*YOUR GOAL*
Quote all of the material below word for word.
# RAW DATA start
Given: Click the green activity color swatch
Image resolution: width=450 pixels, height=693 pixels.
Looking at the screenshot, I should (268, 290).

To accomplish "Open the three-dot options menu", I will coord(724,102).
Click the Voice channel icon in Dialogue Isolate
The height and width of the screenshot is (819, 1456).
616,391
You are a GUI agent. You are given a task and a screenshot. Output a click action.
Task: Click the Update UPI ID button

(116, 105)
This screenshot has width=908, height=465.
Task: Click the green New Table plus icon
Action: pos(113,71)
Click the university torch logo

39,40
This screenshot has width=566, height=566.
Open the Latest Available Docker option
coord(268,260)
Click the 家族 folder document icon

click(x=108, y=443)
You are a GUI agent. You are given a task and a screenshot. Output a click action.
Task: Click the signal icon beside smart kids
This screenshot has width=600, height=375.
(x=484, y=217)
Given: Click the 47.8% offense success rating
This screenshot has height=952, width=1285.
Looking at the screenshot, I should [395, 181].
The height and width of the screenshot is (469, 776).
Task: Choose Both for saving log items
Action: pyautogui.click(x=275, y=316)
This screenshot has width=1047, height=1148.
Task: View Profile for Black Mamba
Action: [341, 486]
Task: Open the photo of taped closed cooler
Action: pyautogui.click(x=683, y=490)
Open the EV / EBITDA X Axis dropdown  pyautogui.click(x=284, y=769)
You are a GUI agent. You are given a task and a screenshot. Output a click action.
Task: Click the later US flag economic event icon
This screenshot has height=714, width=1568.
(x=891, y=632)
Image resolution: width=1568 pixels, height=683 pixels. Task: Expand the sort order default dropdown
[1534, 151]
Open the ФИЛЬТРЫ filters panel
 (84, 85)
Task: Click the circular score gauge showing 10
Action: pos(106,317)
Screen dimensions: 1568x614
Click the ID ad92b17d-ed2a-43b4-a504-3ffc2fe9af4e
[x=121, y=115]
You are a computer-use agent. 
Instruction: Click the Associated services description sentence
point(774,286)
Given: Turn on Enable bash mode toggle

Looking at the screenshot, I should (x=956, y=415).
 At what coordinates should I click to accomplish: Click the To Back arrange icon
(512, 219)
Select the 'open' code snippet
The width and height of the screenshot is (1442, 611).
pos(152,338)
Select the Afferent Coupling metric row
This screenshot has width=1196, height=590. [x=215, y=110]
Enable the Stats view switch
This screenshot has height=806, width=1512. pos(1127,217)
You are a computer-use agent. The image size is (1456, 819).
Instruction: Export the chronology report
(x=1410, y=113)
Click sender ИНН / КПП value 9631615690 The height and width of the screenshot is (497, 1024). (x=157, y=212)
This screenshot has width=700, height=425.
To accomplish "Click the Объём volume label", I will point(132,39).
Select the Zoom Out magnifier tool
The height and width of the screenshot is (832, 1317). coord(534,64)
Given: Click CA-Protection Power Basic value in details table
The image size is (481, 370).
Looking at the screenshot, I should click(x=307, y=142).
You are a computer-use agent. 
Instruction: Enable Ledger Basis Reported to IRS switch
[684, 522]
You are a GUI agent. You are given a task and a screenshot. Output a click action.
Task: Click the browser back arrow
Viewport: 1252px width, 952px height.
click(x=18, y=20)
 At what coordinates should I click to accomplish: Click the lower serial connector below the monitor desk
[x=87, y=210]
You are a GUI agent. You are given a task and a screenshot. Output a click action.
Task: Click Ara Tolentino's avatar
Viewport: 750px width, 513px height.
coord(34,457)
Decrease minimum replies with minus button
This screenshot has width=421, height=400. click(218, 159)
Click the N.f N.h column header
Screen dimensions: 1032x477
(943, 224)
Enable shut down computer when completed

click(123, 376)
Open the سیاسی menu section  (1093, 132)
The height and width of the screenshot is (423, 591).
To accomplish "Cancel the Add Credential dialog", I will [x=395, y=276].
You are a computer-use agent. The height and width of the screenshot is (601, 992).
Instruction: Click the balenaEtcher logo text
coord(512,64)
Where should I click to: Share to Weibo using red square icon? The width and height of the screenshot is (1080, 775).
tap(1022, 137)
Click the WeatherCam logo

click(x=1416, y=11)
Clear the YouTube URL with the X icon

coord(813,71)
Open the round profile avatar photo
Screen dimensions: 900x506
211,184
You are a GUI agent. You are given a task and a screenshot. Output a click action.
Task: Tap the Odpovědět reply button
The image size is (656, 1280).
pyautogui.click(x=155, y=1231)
# RAW DATA end
*RESPONSE TO THE EXERCISE*
Given: Click the green activity color swatch
Image resolution: width=450 pixels, height=693 pixels.
Looking at the screenshot, I should (268, 290).

To accomplish "Open the three-dot options menu", I will coord(724,102).
Click the Voice channel icon in Dialogue Isolate
The height and width of the screenshot is (819, 1456).
616,391
You are a GUI agent. You are given a task and a screenshot. Output a click action.
Task: Click the Update UPI ID button

(116, 105)
This screenshot has width=908, height=465.
Task: Click the green New Table plus icon
Action: pos(113,71)
Click the university torch logo

39,40
This screenshot has width=566, height=566.
Open the Latest Available Docker option
coord(268,260)
Click the 家族 folder document icon

click(x=108, y=443)
You are a GUI agent. You are given a task and a screenshot. Output a click action.
Task: Click the signal icon beside smart kids
This screenshot has width=600, height=375.
(x=484, y=217)
Given: Click the 47.8% offense success rating
This screenshot has height=952, width=1285.
Looking at the screenshot, I should [395, 181].
The height and width of the screenshot is (469, 776).
Task: Choose Both for saving log items
Action: pyautogui.click(x=275, y=316)
This screenshot has width=1047, height=1148.
Task: View Profile for Black Mamba
Action: [341, 486]
Task: Open the photo of taped closed cooler
Action: pyautogui.click(x=683, y=490)
Open the EV / EBITDA X Axis dropdown  pyautogui.click(x=284, y=769)
You are a GUI agent. You are given a task and a screenshot. Output a click action.
Task: Click the later US flag economic event icon
This screenshot has height=714, width=1568.
(x=891, y=632)
Image resolution: width=1568 pixels, height=683 pixels. Task: Expand the sort order default dropdown
[1534, 151]
Open the ФИЛЬТРЫ filters panel
 (84, 85)
Task: Click the circular score gauge showing 10
Action: pos(106,317)
Screen dimensions: 1568x614
Click the ID ad92b17d-ed2a-43b4-a504-3ffc2fe9af4e
[x=121, y=115]
You are a computer-use agent. 
Instruction: Click the Associated services description sentence
point(774,286)
Given: Turn on Enable bash mode toggle

Looking at the screenshot, I should (x=956, y=415).
 At what coordinates should I click to accomplish: Click the To Back arrange icon
(512, 219)
Select the 'open' code snippet
The width and height of the screenshot is (1442, 611).
pos(152,338)
Select the Afferent Coupling metric row
This screenshot has width=1196, height=590. [x=215, y=110]
Enable the Stats view switch
This screenshot has height=806, width=1512. pos(1127,217)
You are a computer-use agent. The image size is (1456, 819).
Instruction: Export the chronology report
(x=1410, y=113)
Click sender ИНН / КПП value 9631615690 The height and width of the screenshot is (497, 1024). (x=157, y=212)
This screenshot has width=700, height=425.
To accomplish "Click the Объём volume label", I will point(132,39).
Select the Zoom Out magnifier tool
The height and width of the screenshot is (832, 1317). coord(534,64)
Given: Click CA-Protection Power Basic value in details table
The image size is (481, 370).
Looking at the screenshot, I should click(x=307, y=142).
You are a computer-use agent. 
Instruction: Enable Ledger Basis Reported to IRS switch
[684, 522]
You are a GUI agent. You are given a task and a screenshot. Output a click action.
Task: Click the browser back arrow
Viewport: 1252px width, 952px height.
click(x=18, y=20)
 At what coordinates should I click to accomplish: Click the lower serial connector below the monitor desk
[x=87, y=210]
You are a GUI agent. You are given a task and a screenshot. Output a click action.
Task: Click Ara Tolentino's avatar
Viewport: 750px width, 513px height.
coord(34,457)
Decrease minimum replies with minus button
This screenshot has width=421, height=400. click(218, 159)
Click the N.f N.h column header
Screen dimensions: 1032x477
(943, 224)
Enable shut down computer when completed

click(123, 376)
Open the سیاسی menu section  (1093, 132)
The height and width of the screenshot is (423, 591).
To accomplish "Cancel the Add Credential dialog", I will [x=395, y=276].
You are a computer-use agent. The height and width of the screenshot is (601, 992).
Instruction: Click the balenaEtcher logo text
coord(512,64)
Where should I click to: Share to Weibo using red square icon? The width and height of the screenshot is (1080, 775).
tap(1022, 137)
Click the WeatherCam logo

click(x=1416, y=11)
Clear the YouTube URL with the X icon

coord(813,71)
Open the round profile avatar photo
Screen dimensions: 900x506
211,184
You are a GUI agent. You are given a task and a screenshot. Output a click action.
Task: Tap the Odpovědět reply button
The image size is (656, 1280).
pyautogui.click(x=155, y=1231)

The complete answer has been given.